» **WORK TO DO**
Convert the part of the material that opens with the line containing "The height and" and closes with the line containing "tap(728, 65)" into a Markdown table with the columns Nr and Line, giving a row number and the line for each, with blank lines omitted. Leave the pictures out of the answer.

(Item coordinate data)
··········

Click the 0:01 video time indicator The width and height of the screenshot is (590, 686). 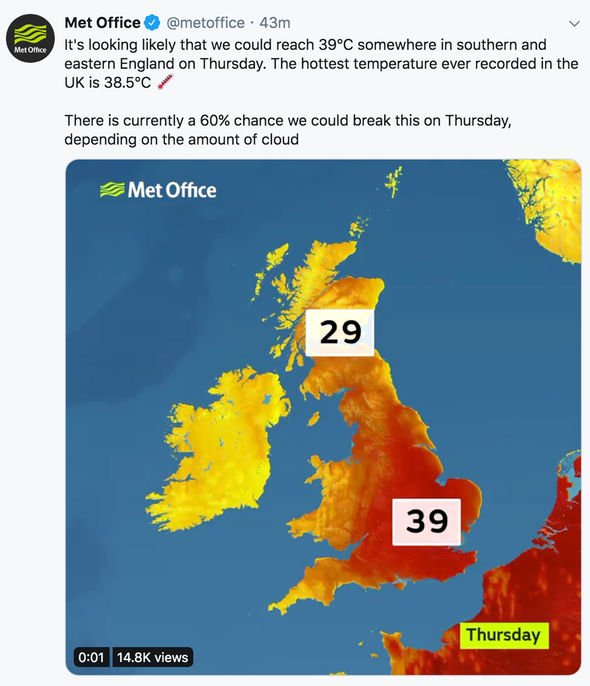pos(91,657)
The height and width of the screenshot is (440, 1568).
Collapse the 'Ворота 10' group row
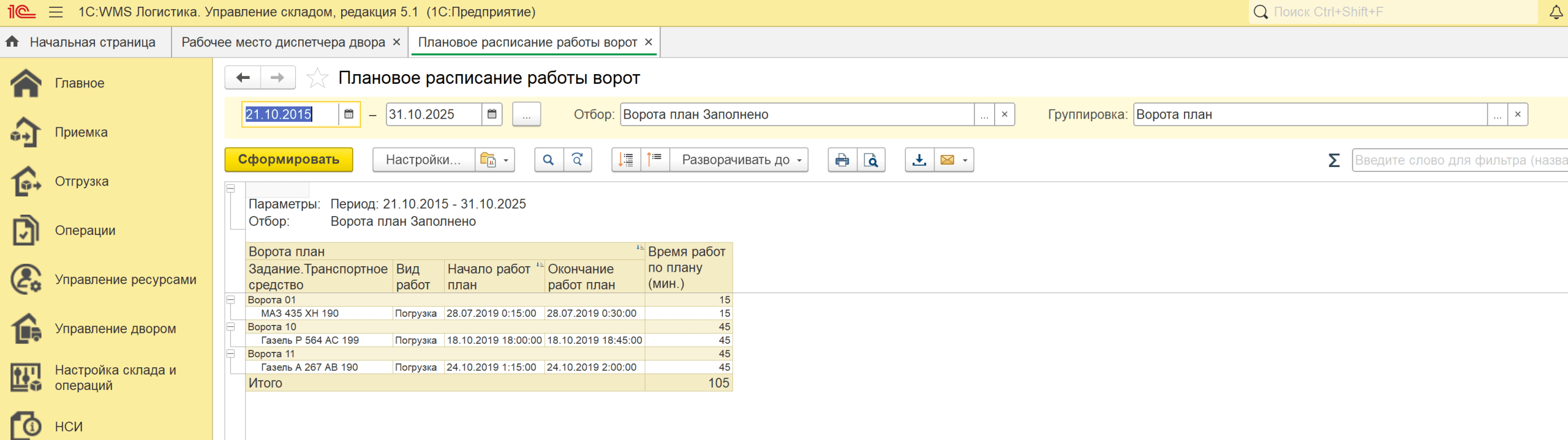coord(231,327)
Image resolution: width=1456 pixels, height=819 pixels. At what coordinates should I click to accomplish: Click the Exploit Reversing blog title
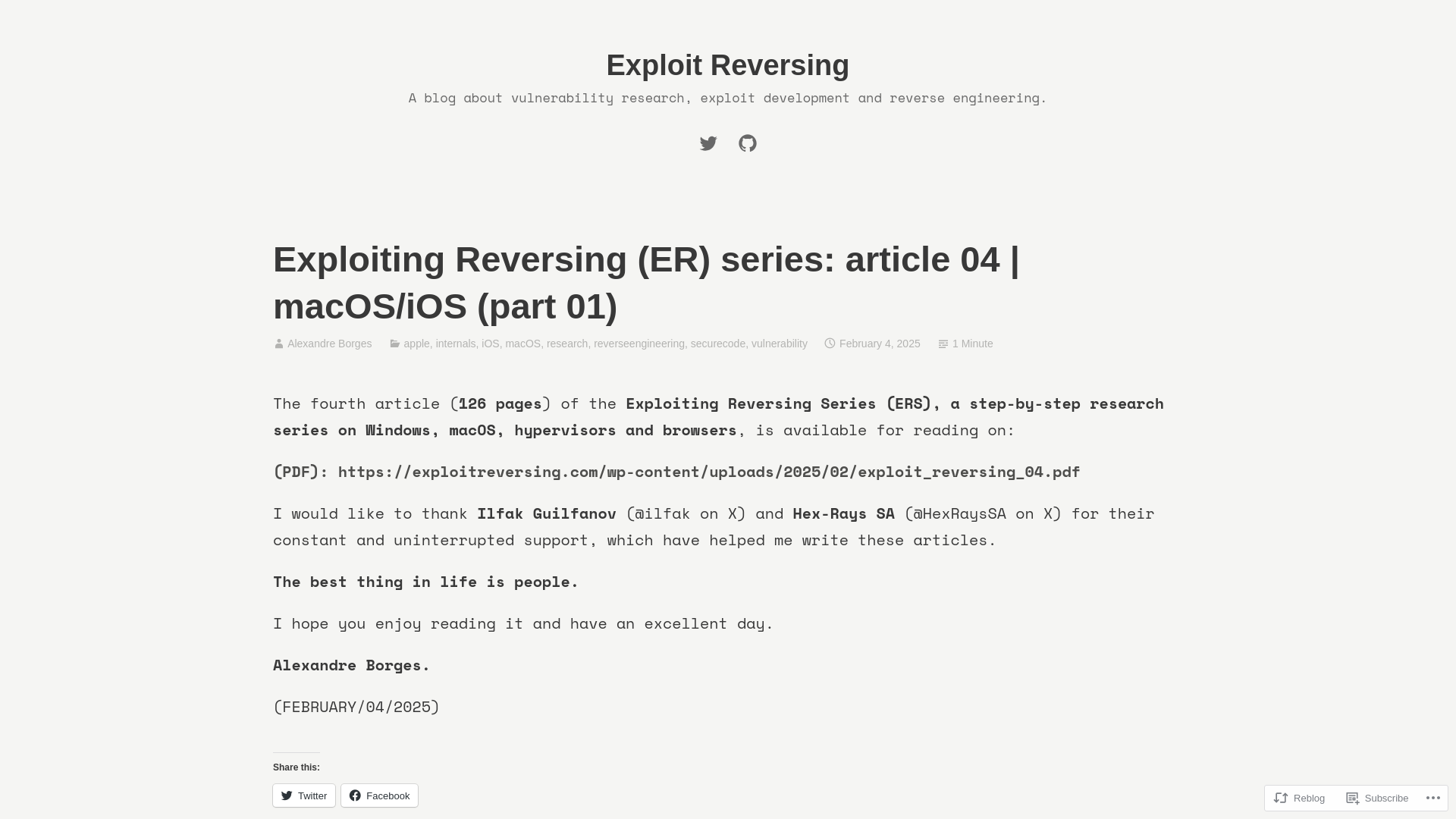tap(728, 65)
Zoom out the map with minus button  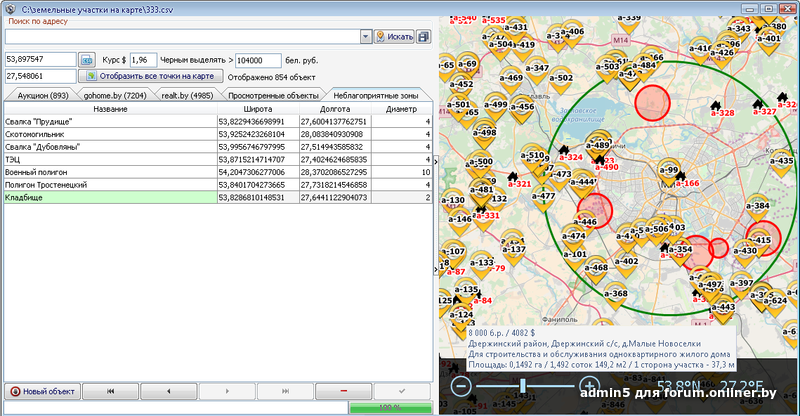(461, 386)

··········

» **ANSWER TO THE EXERCISE**
| Nr | Line |
|---|---|
| 1 | The height and width of the screenshot is (440, 1568). |
| 2 | Collapse the 'Ворота 10' group row |
| 3 | coord(231,327) |
| 4 | Image resolution: width=1456 pixels, height=819 pixels. At what coordinates should I click to accomplish: Click the Exploit Reversing blog title |
| 5 | tap(728, 65) |